Aldose reductase (AR) is an important enzyme involved in the reduction of various aldehyde and carbonyl compounds, including the highly reactive and toxic 4-hydroxynonenal (4-HNE), which has been linked to the progression of various pathologies such as atherosclerosis, hyperglycemia, inflammation, and tumors.

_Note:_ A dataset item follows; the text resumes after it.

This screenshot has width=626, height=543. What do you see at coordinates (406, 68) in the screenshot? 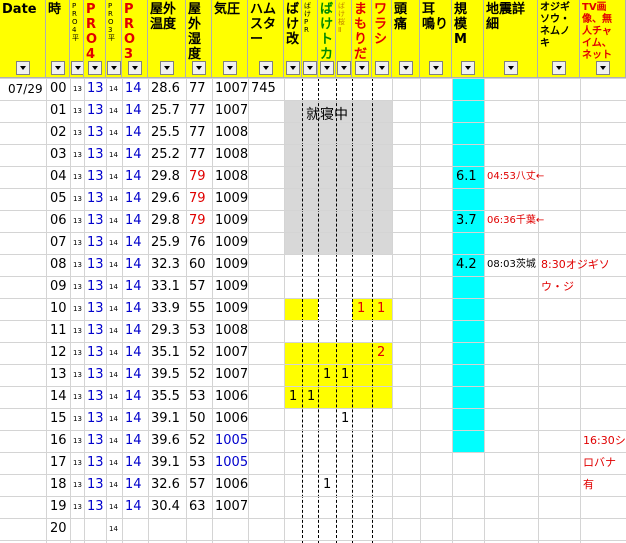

AR inhibitors have potential therapeutic benefits for these diseases by reducing lipid peroxidation and mitigating the harmful effects of reactive aldehydes.

In this study, we found that torachrysone-8-O-β-d-glucoside (TG), a natural product isolated from Polygonum multiflorum Thunb., functions as an effective inhibitor of AR, exhibiting potent effects in clearing reactive aldehydes and reducing inflammation. TG up-regulated the mRNA levels of several antioxidant factors downstream of NRF2, especially glutathione S-transferase (GST), which is significantly increased, thus detoxifying 4-HNE by facilitating the conjugation of 4-HNE to glutathione, forming glutathione-4-hydroxynonenal (GS-HNE). By employing a combination of molecular docking, cellular thermal shift assay, and enzyme activity experiments, we demonstrated that TG exhibited strong binding affinity with AR and inhibited its activity and blocked the conversion of GS-HNE to glutathionyl-1,4-dihydroxynonene (GS-DHN), thereby preventing the formation of protein adducts and inducing severe cellular damage.

This study provides novel insights into the anti-inflammatory mechanisms of AR inhibitors and offers potential avenues for developing therapeutic strategies for AR-related pathologies. Our findings suggest that TG, as an AR inhibitor, may hold promise as a therapeutic agent for treating conditions characterized by excessive lipid peroxidation and inflammation. Further investigations are needed to fully explore the clinical potential of TG and evaluate its efficacy in the treatment and management of these complex diseases.

醛糖还原酶(AR) 是一种重要的酶，参与还原各种醛和羰基化合物，包括高反应性和毒性的 4-羟基壬烯醛 (4-HNE)，它与动脉粥样硬化、高血糖等多种病理的进展有关。、炎症和肿瘤。AR抑制剂通过减少脂质过氧化和减轻活性醛的有害影响，对这些疾病具有潜在的治疗益处。

在这项研究中，我们发现从何首乌中分离出的天然产物torachrysone-8- O -β- d -glucoside (TG)可以作为 AR 的有效抑制剂，在清除活性醛和减少炎症方面表现出有效的作用。TG上调NRF2下游多种抗氧化因子的mRNA水平，特别是谷胱甘肽S-转移酶（GST）显着增加，从而通过促进4-HNE与谷胱甘肽缀合形成谷胱甘肽-4-来解毒4-HNE羟基壬烯醛（GS-HNE）。通过分子对接、细胞热位移实验和酶活性实验相结合，我们证明TG与A​​R表现出很强的结合亲和力，抑制其活性，并阻止GS-HNE向谷胱甘肽-1,4-二羟基壬烯（GS）的转化。 -DHN），从而防止蛋白质加合物的形成并诱导严重的细胞损伤。

这项研究为 AR 抑制剂的抗炎机制提供了新的见解，并为开发 AR 相关病理的治疗策略提供了潜在途径。我们的研究结果表明，TG 作为 AR 抑制剂，有望成为治疗以过度脂质过氧化和炎症为特征的疾病的治疗剂。需要进一步的研究来充分探索 TG 的临床潜力并评估其在治疗和管理这些复杂疾病中的功效。